Venezuelan migrants wanting to return to their country due to the novel coronavirus COVID-19 pandemic, wait in Cali, Colombia,…
FILE - Venezuelan migrants wanting to return to their country due to the novel coronavirus COVID-19 pandemic, wait in Cali, Colombia, for a chance to get into a bus that will take them to the border, on May 12, 2020.

GENEVA - The U.N. refugee agency warns some 1.5 million Venezuelan refugees and migrants face extreme risks and hardships during the winter season in the southern region of South America. The UNHCR reports six countries of asylum — Argentina, Bolivia, Chile, Paraguay, Peru and Uruguay — are overstretched and unable to help the Venezuelans.

Life has not been easy for the hundreds of thousands of refugees and migrants who have fled political oppression and economic misery in Venezuela. But the U.N. refugee agency fears their plight will increase during the harsh, bitterly cold winter season. 

Added to this mix of inclement weather is COVID-19, the disease caused by the coronavirus. UNHCR spokeswoman Shabia Mantoo notes Latin America now is the new epicenter of the pandemic. She says the health and economic consequences will have a profound impact on displaced Venezuelans in the region. 

“In addition to health risks, COVID-related lockdowns and confinement measures have already resulted in severe hardship for Venezuelans in those countries," she said. "Many have now lost their livelihoods and are faced with poverty, destitution, eviction, widespread hunger and food insecurity as well as increased protection risks.”   

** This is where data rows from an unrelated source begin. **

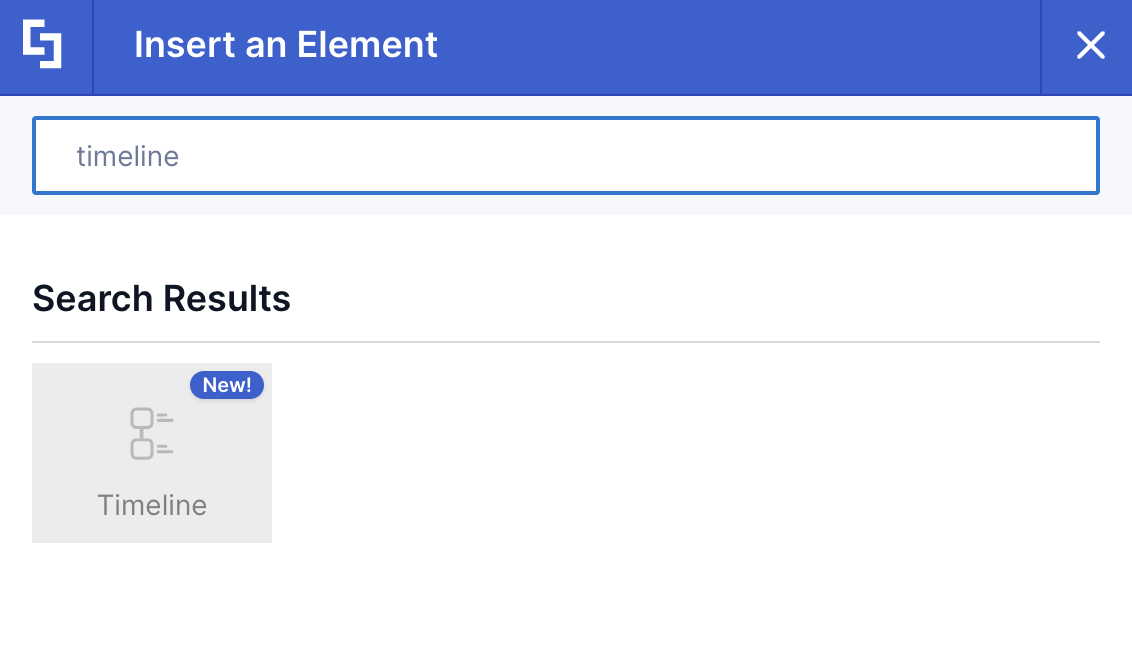Expand the Search Results section
This screenshot has height=666, width=1132.
[161, 298]
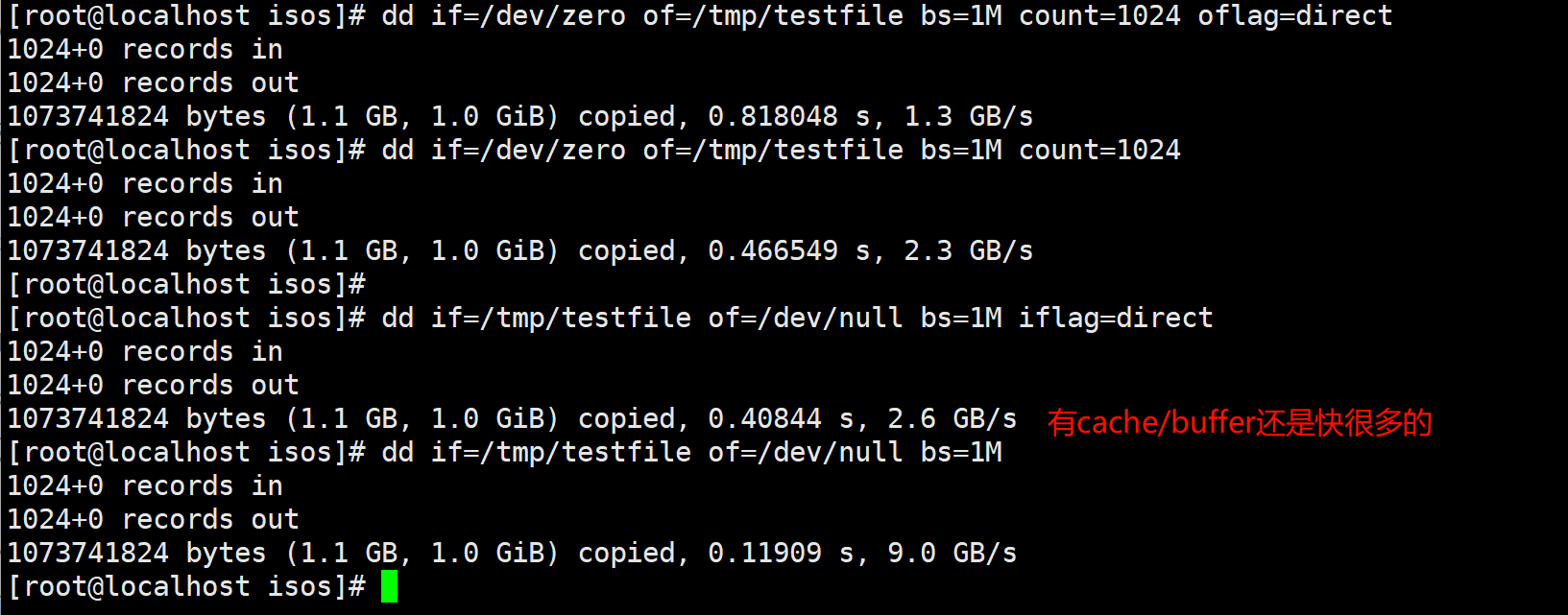The height and width of the screenshot is (615, 1568).
Task: Click the last [root@localhost isos]# prompt
Action: pos(187,586)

Mantoo says this humanitarian crisis will deepen as temperatures drop. She says the Venezuelans, most of whom are living in rented accommodations, often lack fuel to heat their homes. Mantoo also says they need blankets, warm clothing and medicine.

She says many who fall ill with respiratory diseases, such as influenza, in the six countries of asylum will not be able to get the treatment they need. 

“As national capacities are stretched to breaking point, access to public health services and timely medical care is also a challenge, especially for those in irregular situations," she said. "Shelter, food, and hygiene kits, as well as cash assistance are already critically needed for many vulnerable Venezuelans who are living in precarious conditions and who are at risk of becoming homeless or living on the streets in exile.”  

The UNHCR is stepping up its response to this crisis. Together with partners, the agency is providing emergency shelters, rental subsidies and other material relief. It also is providing essential health care and cash assistance to refugees and migrants who are particularly vulnerable.